I am and always have been far from a proletarian post world war English woman. To start with, my mother tongue is French. Then, as the supporting characters in One Green Bottle, climbers were and still are well-off. From a very biased surveying of my climbing friends, I would describe them as mostly from trade, engineering, or science backgrounds.
I also feel connected to the author who was about my age now when she published her book in 1951 and who also discovered rock-climbing in her twenties. I have developed such a sense of sisterhood with the author that I can only hope her fiction contains some sort of autobiographical element. While she did her first steps with her sister on her own, outside, however, mine were on plastic in a gym with a girlfriend and we took a class. You can read a biographical-piece on the author here.

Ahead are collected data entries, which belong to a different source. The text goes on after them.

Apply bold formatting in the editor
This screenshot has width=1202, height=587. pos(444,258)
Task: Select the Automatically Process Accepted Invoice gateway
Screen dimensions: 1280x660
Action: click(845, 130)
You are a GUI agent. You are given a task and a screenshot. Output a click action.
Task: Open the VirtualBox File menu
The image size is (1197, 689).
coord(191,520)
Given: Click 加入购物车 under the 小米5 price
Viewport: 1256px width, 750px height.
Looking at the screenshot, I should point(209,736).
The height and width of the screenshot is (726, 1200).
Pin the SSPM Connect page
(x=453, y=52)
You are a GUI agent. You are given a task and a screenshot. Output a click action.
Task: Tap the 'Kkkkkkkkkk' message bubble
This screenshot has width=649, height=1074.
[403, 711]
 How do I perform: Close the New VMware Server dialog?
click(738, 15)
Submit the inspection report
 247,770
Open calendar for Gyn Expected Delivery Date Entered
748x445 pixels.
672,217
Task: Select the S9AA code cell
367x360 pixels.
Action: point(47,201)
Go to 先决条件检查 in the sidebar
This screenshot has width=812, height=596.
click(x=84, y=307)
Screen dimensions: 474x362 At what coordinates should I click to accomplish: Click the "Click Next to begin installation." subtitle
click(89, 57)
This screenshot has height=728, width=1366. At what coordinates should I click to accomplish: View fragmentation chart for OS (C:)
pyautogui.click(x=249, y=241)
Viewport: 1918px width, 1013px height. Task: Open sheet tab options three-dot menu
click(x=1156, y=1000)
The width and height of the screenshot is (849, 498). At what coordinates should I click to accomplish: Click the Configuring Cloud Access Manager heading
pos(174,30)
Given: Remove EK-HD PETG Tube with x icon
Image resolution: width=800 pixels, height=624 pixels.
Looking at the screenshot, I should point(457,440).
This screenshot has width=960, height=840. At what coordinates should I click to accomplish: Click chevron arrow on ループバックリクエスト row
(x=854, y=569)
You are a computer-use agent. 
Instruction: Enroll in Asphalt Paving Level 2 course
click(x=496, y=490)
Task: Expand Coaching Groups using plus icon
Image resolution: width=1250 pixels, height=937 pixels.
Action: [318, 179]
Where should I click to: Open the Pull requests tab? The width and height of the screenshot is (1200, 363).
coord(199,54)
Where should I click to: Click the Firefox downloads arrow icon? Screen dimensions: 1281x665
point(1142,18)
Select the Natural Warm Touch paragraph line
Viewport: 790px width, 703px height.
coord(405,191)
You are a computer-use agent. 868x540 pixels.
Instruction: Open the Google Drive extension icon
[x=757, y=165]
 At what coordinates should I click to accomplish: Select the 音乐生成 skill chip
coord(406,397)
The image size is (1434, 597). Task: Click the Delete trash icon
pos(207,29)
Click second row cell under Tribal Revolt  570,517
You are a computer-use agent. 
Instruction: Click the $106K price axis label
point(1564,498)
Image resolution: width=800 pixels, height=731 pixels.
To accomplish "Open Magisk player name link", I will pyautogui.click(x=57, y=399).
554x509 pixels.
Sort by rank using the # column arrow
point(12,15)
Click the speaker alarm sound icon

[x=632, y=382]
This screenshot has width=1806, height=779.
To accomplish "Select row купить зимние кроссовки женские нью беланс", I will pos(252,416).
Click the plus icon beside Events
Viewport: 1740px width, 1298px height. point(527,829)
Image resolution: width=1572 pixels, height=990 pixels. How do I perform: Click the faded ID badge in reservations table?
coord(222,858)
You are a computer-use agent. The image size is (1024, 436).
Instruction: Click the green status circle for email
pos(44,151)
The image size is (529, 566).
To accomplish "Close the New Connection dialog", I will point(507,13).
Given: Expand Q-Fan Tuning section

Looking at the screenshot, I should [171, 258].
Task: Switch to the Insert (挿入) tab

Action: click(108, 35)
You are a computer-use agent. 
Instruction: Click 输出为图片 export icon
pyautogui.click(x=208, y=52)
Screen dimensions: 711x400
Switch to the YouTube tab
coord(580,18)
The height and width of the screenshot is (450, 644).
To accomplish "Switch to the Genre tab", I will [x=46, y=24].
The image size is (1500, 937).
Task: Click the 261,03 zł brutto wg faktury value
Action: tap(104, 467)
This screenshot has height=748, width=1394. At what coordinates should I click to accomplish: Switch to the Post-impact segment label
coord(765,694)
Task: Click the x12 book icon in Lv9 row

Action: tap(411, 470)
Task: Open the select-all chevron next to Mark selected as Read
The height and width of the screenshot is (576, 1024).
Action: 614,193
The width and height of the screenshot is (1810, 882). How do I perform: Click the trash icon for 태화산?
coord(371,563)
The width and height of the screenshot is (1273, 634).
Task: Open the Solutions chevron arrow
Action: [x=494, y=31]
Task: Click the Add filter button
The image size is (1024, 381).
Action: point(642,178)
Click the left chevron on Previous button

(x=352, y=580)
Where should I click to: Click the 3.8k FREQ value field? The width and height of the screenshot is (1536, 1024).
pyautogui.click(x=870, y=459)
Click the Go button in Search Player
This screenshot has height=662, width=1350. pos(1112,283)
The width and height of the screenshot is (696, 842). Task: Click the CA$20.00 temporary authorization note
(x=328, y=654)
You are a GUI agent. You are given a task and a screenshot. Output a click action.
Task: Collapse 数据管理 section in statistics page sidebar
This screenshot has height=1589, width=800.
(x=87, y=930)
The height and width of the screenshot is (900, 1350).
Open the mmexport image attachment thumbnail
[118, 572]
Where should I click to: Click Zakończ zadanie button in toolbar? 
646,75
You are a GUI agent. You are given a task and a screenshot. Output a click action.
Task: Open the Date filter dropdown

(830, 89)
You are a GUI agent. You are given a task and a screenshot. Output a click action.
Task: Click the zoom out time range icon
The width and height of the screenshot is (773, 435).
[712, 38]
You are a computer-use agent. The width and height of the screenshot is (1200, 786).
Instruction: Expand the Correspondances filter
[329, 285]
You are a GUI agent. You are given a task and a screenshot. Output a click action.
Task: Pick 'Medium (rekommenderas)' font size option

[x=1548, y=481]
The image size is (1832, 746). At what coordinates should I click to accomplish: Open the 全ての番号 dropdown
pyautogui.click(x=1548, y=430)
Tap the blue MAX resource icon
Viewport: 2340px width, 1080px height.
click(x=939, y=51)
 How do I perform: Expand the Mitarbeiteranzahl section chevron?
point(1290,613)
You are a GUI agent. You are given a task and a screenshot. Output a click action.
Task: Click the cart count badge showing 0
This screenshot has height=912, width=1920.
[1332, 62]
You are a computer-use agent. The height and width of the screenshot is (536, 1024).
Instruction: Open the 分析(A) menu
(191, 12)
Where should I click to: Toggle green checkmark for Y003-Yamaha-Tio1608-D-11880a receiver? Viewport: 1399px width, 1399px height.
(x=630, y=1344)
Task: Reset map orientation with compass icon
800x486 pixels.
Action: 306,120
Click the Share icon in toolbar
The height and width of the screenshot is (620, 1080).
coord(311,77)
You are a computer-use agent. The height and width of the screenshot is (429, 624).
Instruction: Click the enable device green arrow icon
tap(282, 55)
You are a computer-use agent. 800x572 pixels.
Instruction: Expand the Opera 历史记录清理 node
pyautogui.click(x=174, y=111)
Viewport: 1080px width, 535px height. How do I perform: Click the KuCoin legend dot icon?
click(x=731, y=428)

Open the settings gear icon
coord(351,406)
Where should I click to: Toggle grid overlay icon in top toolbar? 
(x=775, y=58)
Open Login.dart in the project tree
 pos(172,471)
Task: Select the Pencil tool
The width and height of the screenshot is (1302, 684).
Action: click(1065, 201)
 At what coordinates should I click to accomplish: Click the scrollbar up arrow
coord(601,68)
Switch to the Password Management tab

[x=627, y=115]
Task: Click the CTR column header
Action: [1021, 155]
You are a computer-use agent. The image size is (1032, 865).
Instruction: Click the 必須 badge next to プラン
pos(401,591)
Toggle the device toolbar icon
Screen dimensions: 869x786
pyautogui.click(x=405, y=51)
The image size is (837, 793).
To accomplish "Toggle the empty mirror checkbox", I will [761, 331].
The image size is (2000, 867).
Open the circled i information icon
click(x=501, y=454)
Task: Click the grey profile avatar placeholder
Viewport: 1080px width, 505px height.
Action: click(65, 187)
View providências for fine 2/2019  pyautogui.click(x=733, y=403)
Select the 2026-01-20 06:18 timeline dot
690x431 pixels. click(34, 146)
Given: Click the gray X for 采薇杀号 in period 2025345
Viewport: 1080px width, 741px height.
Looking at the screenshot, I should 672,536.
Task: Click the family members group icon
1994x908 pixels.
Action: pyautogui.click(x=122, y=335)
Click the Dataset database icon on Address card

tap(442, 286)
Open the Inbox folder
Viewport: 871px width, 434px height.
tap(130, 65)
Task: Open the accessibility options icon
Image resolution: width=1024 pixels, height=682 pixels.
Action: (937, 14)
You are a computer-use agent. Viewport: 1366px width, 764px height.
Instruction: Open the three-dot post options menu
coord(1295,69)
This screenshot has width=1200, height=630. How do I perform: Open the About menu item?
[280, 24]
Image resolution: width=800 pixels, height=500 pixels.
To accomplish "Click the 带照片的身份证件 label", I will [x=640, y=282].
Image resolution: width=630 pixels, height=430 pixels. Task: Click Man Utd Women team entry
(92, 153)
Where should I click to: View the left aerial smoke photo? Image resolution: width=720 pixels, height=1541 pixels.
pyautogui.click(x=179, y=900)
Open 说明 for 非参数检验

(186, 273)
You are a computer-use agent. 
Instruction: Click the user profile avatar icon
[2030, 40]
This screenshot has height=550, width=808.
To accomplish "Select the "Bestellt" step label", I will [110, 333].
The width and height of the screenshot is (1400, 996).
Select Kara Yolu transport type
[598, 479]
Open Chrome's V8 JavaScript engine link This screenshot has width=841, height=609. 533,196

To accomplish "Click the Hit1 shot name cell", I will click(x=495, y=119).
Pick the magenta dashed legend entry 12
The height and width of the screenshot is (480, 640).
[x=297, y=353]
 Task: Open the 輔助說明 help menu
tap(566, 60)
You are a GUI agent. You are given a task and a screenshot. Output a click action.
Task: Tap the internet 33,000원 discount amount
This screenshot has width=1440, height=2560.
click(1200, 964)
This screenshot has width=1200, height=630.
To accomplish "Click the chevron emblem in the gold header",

While Cathy has developed into a Queen-of-the-crag phenomenon and Elizabeth, the author, has played a major role in British climbing history, my rock-climbing career will always be ordinary. Climbing, just like singing in a choir is for me a form of therapy. Rock climbing changed my life completely. It changed the way I look at things, the way I approach and solve problems, the way I feel in my body and my mind.
This is what happens to Cathy, and Elizabeth Coxhead knows how to deliver this experiential change better than I ever could. Go read it. And you might learn a few British expressions from the 50’s like I did!
*Owning an eReader is almost determinant as this book is out of print and has a rare book status, so pricey… But luckily, thanks to Footless Crow blog I presume, it was released in PDF last year!